Post by
Shaleguy on Oct 05, 2021 10:49am
Hedging Strategies
MHP always gets my juices going in a good way. First the basics. Hedges are serious business and involve real money paid to one party or the counterparty. The reason we do them obviously is to mitigate price volatility to ensure a predictable cashflow. There are a number of hedging instruments including swaps, costless collars which is a swap over a small price range, three way swaps and puts and calls. My preference was a fixed to floating swap. Three way swaps and puts and calls in my opinion are outright gambling. In lay terms there are three philosophies on hedging. The first is no hedging. I worked for a subsidiary of Group Brussels Lambert who controlled Total and Bank Paribas. There idea was we are in the oil business to catch the peaks. Harold Hamm went unhedged in 2015 but hey what's a billion or two The second philosophy is hedge based on fundamentals such as drilling rates, OPEC, storage, world demand, futures and an assessment of the probability is where prices are headed.
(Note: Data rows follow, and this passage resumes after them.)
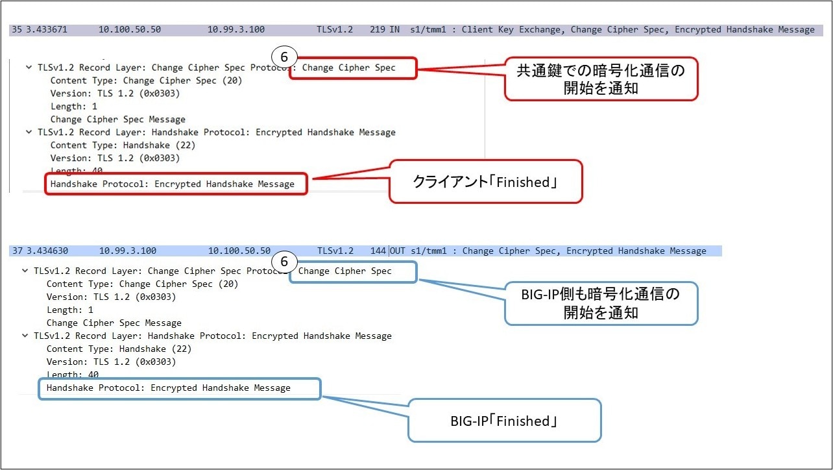Click the 共通鍵での暗号化通信の開始を通知 callout
This screenshot has height=470, width=833.
coord(600,79)
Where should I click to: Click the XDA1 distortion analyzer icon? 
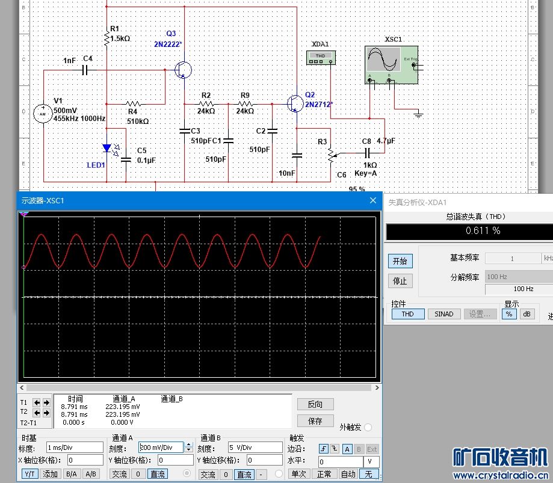(x=320, y=57)
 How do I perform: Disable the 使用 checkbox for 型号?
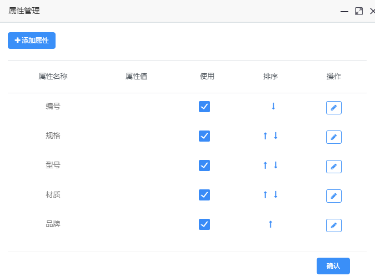[x=204, y=165]
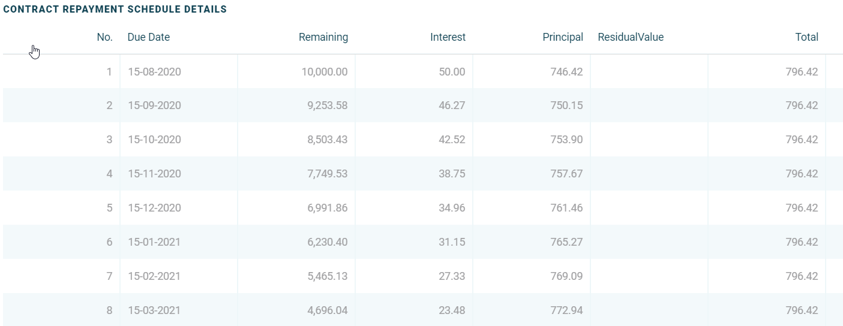This screenshot has height=326, width=843.
Task: Select due date 15-08-2020 cell
Action: [x=154, y=72]
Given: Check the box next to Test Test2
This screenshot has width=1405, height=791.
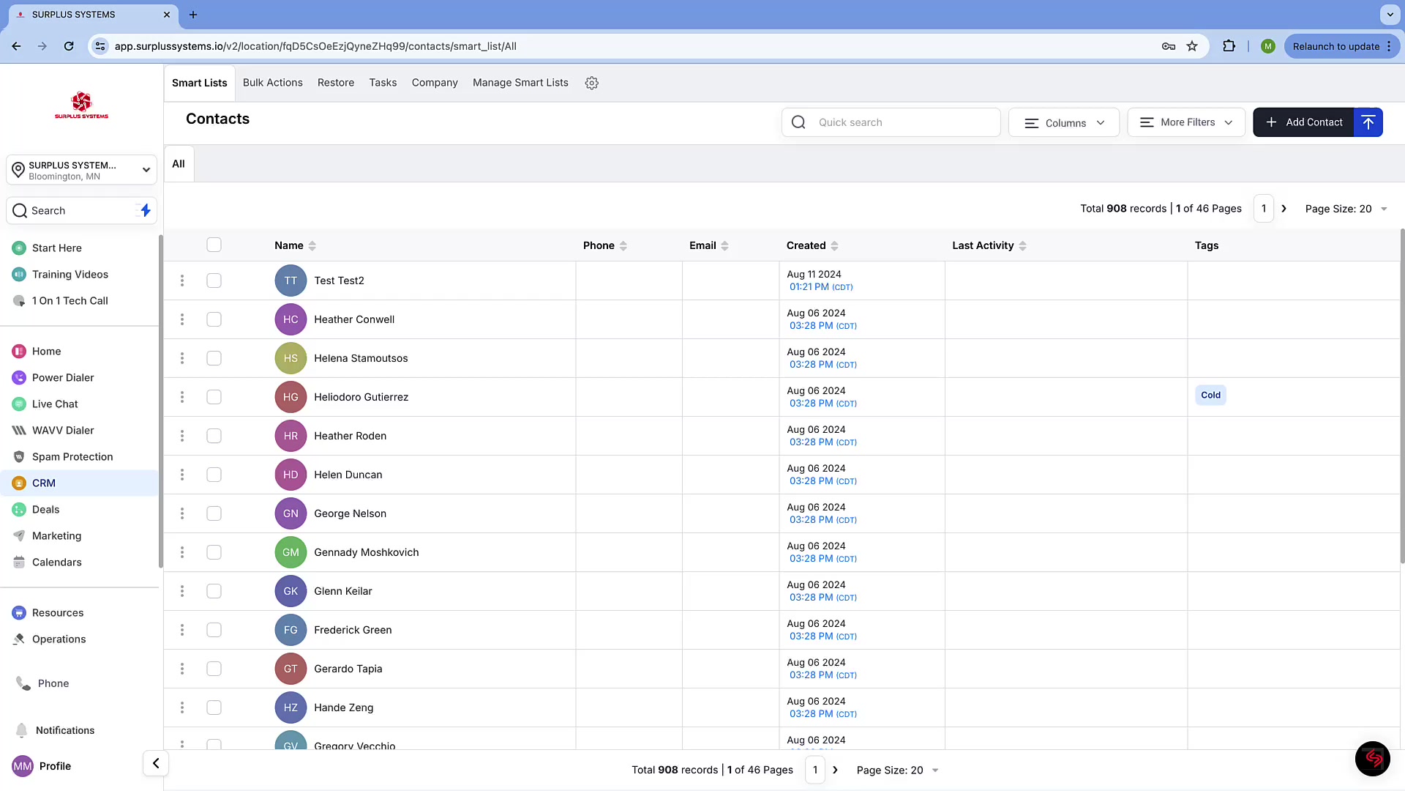Looking at the screenshot, I should tap(214, 281).
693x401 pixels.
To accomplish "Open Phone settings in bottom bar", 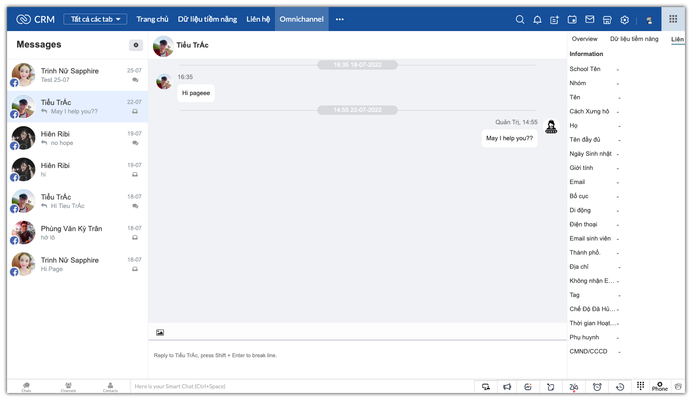I will click(660, 386).
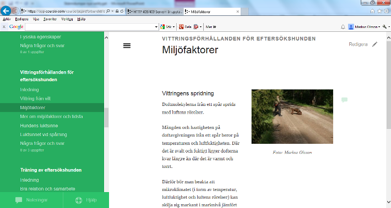Refresh the page with reload icon
This screenshot has height=208, width=391.
tap(122, 11)
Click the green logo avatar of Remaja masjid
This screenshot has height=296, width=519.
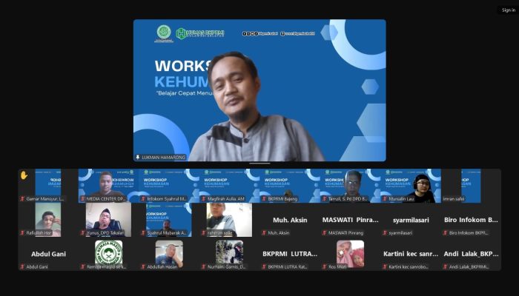tap(108, 252)
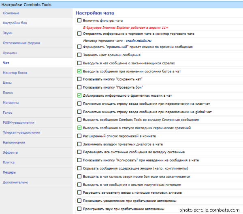Select "Монитор ботов" in the sidebar
This screenshot has width=243, height=214.
click(x=15, y=73)
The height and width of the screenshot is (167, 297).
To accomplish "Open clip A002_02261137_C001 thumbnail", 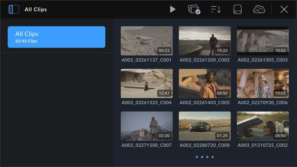I will (x=146, y=41).
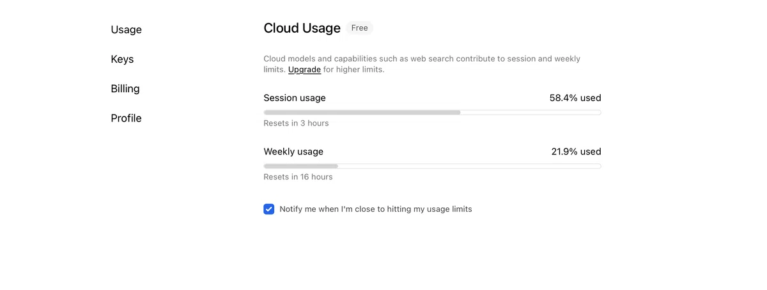
Task: Click the Upgrade link for higher limits
Action: click(x=304, y=69)
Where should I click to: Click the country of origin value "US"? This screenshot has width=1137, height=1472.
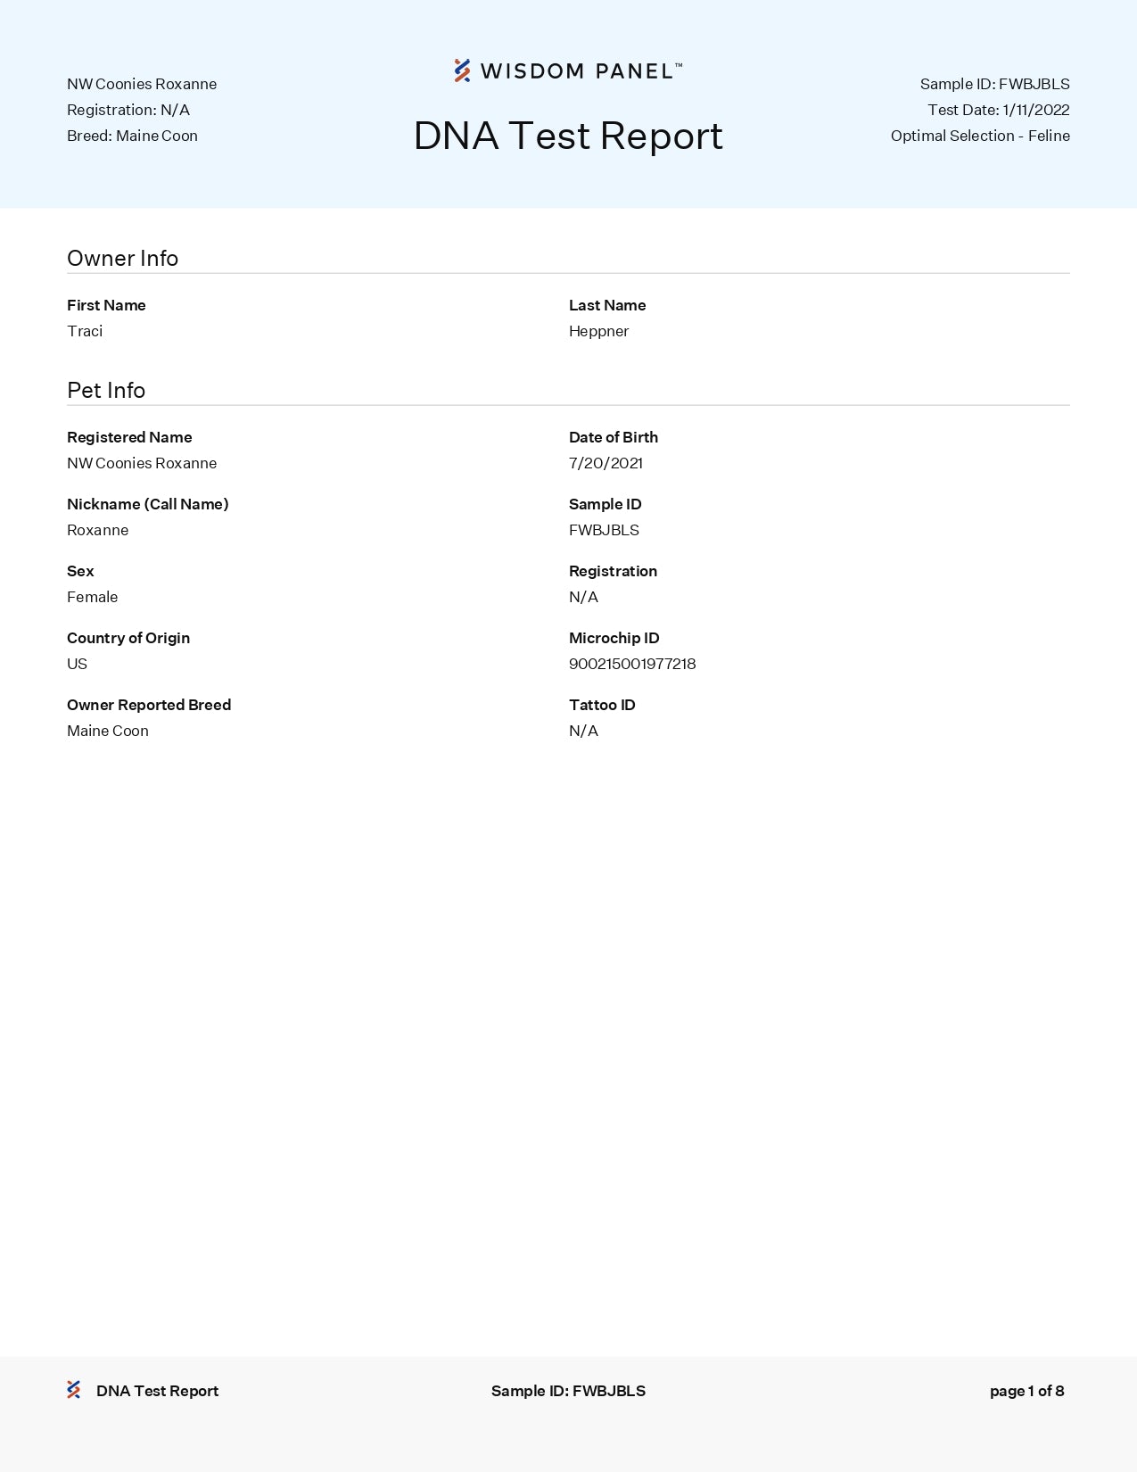coord(77,664)
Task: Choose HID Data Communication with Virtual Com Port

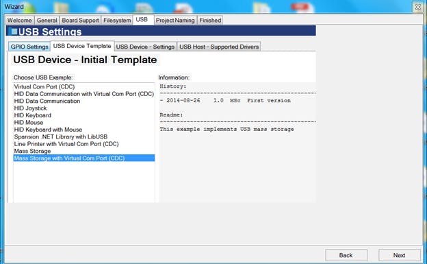Action: [x=84, y=94]
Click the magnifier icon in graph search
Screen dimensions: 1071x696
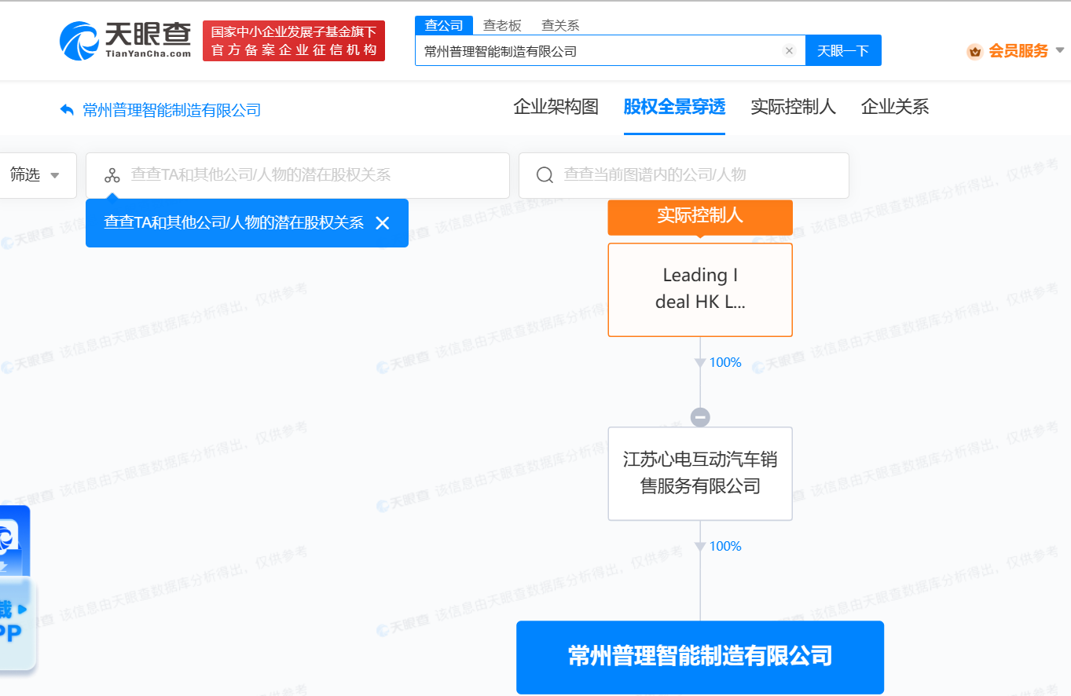pyautogui.click(x=545, y=175)
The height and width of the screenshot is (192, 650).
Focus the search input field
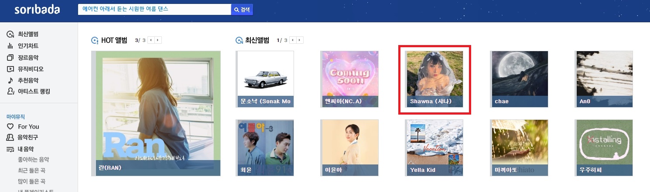(x=154, y=10)
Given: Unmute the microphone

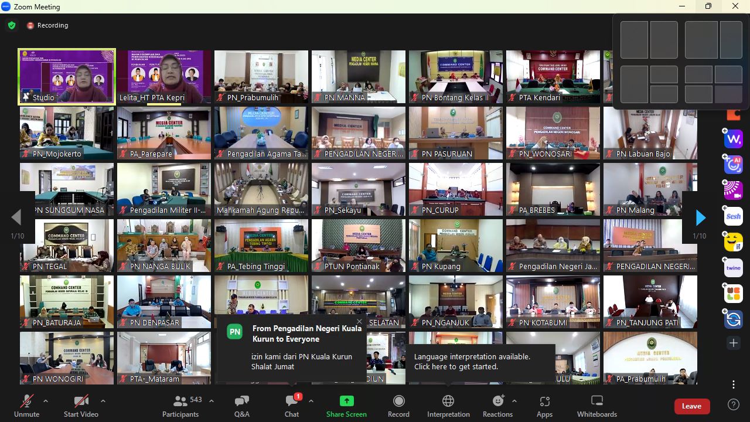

Under this philosophy you would hedge when you think prices are at or near the peak. In my opinion only I believe the LNG market is being manipulated and Russia is playing hardball. In the US the gas guys can ramp up quickly and I am surprised we haven't seen more rigs deployed. As far as oil is concerned, the three dollar a gallon threshold will spark outrage in the US. Biden has asked OPEC for more oil. But demand will drop at 80 dollars but could peak above a hundred for a short time. As honey pointed out we already see backwardation. Soooo, if I were running Arc I would be thinking of hedging soon The third approach is the bankers approach which is what VII and Arc have done. In this approach you hedge so much each quarter without regard to fundamentals. The benefit is you are protected from black swans but in essence all you do is average out cashflow. What I can't understand is why VII made their 2021 hedges. Even the most dimwitted individual could have predicted the advent of the vaccines. One other point. To protect your condy price you hedge WTI. This called a dirty hedge Hope this helps y'all.